### Work to be completed:
Copy the following data line for line, with no changes.

### Input for this task:
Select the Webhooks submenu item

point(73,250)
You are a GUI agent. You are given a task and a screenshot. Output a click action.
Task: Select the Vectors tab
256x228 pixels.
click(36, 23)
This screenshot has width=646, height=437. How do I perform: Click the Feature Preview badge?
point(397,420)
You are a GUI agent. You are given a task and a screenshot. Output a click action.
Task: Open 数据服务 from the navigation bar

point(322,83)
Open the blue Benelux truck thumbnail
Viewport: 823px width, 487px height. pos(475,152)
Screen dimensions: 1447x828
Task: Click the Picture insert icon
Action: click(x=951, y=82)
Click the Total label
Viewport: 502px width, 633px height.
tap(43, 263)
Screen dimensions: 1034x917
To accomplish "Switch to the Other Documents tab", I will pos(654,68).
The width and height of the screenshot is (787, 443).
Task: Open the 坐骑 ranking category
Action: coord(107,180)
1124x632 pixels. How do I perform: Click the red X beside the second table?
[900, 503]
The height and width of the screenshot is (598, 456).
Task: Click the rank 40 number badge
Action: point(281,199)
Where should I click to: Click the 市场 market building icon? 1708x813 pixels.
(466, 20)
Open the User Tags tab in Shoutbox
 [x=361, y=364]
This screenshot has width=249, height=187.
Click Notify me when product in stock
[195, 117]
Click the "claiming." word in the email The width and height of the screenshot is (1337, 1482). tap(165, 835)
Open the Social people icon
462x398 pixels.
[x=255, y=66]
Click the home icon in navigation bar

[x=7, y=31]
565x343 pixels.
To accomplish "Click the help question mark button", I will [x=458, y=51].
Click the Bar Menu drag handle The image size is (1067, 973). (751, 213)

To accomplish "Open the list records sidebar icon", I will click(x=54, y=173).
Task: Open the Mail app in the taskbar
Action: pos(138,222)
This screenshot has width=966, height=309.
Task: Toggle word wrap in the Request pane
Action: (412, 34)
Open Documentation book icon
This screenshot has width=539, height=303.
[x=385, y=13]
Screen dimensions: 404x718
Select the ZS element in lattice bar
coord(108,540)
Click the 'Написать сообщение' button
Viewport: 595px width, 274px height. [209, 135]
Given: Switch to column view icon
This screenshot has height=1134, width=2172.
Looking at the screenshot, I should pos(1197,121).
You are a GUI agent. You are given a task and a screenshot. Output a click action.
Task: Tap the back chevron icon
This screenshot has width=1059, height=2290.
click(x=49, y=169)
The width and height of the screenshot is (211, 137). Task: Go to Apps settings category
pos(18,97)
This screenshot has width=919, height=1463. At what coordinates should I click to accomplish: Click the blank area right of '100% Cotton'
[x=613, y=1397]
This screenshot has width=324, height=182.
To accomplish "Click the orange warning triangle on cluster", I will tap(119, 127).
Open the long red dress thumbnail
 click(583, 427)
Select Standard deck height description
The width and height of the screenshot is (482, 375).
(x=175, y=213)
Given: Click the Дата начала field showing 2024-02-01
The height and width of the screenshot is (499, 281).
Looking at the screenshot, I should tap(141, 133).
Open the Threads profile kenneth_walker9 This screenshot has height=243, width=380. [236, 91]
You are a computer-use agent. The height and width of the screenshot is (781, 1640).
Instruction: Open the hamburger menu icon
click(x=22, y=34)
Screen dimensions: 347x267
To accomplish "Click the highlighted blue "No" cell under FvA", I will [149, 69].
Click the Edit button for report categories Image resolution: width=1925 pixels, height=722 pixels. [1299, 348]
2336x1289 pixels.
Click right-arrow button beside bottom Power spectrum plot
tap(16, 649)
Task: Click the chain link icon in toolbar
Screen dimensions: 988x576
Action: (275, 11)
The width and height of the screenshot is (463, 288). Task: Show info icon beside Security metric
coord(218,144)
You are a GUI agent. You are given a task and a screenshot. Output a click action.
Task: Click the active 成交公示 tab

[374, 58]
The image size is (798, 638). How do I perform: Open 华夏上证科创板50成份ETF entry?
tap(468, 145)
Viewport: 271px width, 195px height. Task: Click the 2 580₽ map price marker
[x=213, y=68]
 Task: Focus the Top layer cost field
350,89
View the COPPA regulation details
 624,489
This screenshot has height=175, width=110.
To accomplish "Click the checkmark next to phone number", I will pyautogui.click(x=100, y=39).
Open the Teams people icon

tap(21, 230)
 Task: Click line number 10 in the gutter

### Exercise output:
Select the Webhooks submenu item

point(73,250)
You are a GUI agent. You are given a task and a screenshot. Output a click action.
Task: Select the Vectors tab
256x228 pixels.
click(36, 23)
This screenshot has width=646, height=437. How do I perform: Click the Feature Preview badge?
point(397,420)
You are a GUI agent. You are given a task and a screenshot. Output a click action.
Task: Open 数据服务 from the navigation bar

point(322,83)
Open the blue Benelux truck thumbnail
Viewport: 823px width, 487px height. pos(475,152)
Screen dimensions: 1447x828
Task: Click the Picture insert icon
Action: click(x=951, y=82)
Click the Total label
Viewport: 502px width, 633px height.
tap(43, 263)
Screen dimensions: 1034x917
To accomplish "Switch to the Other Documents tab", I will pos(654,68).
The width and height of the screenshot is (787, 443).
Task: Open the 坐骑 ranking category
Action: coord(107,180)
1124x632 pixels. How do I perform: Click the red X beside the second table?
[900, 503]
The height and width of the screenshot is (598, 456).
Task: Click the rank 40 number badge
Action: point(281,199)
Where should I click to: Click the 市场 market building icon? 1708x813 pixels.
(466, 20)
Open the User Tags tab in Shoutbox
 [x=361, y=364]
This screenshot has width=249, height=187.
Click Notify me when product in stock
[195, 117]
Click the "claiming." word in the email The width and height of the screenshot is (1337, 1482). tap(165, 835)
Open the Social people icon
462x398 pixels.
[x=255, y=66]
Click the home icon in navigation bar

[x=7, y=31]
565x343 pixels.
To accomplish "Click the help question mark button", I will [x=458, y=51].
Click the Bar Menu drag handle The image size is (1067, 973). (751, 213)

To accomplish "Open the list records sidebar icon", I will click(x=54, y=173).
Task: Open the Mail app in the taskbar
Action: pos(138,222)
This screenshot has width=966, height=309.
Task: Toggle word wrap in the Request pane
Action: (412, 34)
Open Documentation book icon
This screenshot has width=539, height=303.
[x=385, y=13]
Screen dimensions: 404x718
Select the ZS element in lattice bar
coord(108,540)
Click the 'Написать сообщение' button
Viewport: 595px width, 274px height. [209, 135]
Given: Switch to column view icon
This screenshot has height=1134, width=2172.
Looking at the screenshot, I should pos(1197,121).
You are a GUI agent. You are given a task and a screenshot. Output a click action.
Task: Tap the back chevron icon
This screenshot has width=1059, height=2290.
click(x=49, y=169)
The width and height of the screenshot is (211, 137). Task: Go to Apps settings category
pos(18,97)
This screenshot has width=919, height=1463. At what coordinates should I click to accomplish: Click the blank area right of '100% Cotton'
[x=613, y=1397]
This screenshot has width=324, height=182.
To accomplish "Click the orange warning triangle on cluster", I will tap(119, 127).
Open the long red dress thumbnail
 click(583, 427)
Select Standard deck height description
The width and height of the screenshot is (482, 375).
(x=175, y=213)
Given: Click the Дата начала field showing 2024-02-01
The height and width of the screenshot is (499, 281).
Looking at the screenshot, I should tap(141, 133).
Open the Threads profile kenneth_walker9 This screenshot has height=243, width=380. [236, 91]
You are a computer-use agent. The height and width of the screenshot is (781, 1640).
Instruction: Open the hamburger menu icon
click(x=22, y=34)
Screen dimensions: 347x267
To accomplish "Click the highlighted blue "No" cell under FvA", I will [149, 69].
Click the Edit button for report categories Image resolution: width=1925 pixels, height=722 pixels. [1299, 348]
2336x1289 pixels.
Click right-arrow button beside bottom Power spectrum plot
tap(16, 649)
Task: Click the chain link icon in toolbar
Screen dimensions: 988x576
Action: (275, 11)
The width and height of the screenshot is (463, 288). Task: Show info icon beside Security metric
coord(218,144)
You are a GUI agent. You are given a task and a screenshot. Output a click action.
Task: Click the active 成交公示 tab

[374, 58]
The image size is (798, 638). How do I perform: Open 华夏上证科创板50成份ETF entry?
tap(468, 145)
Viewport: 271px width, 195px height. Task: Click the 2 580₽ map price marker
[x=213, y=68]
 Task: Focus the Top layer cost field
350,89
View the COPPA regulation details
 624,489
This screenshot has height=175, width=110.
To accomplish "Click the checkmark next to phone number", I will pyautogui.click(x=100, y=39).
Open the Teams people icon

tap(21, 230)
 Task: Click line number 10 in the gutter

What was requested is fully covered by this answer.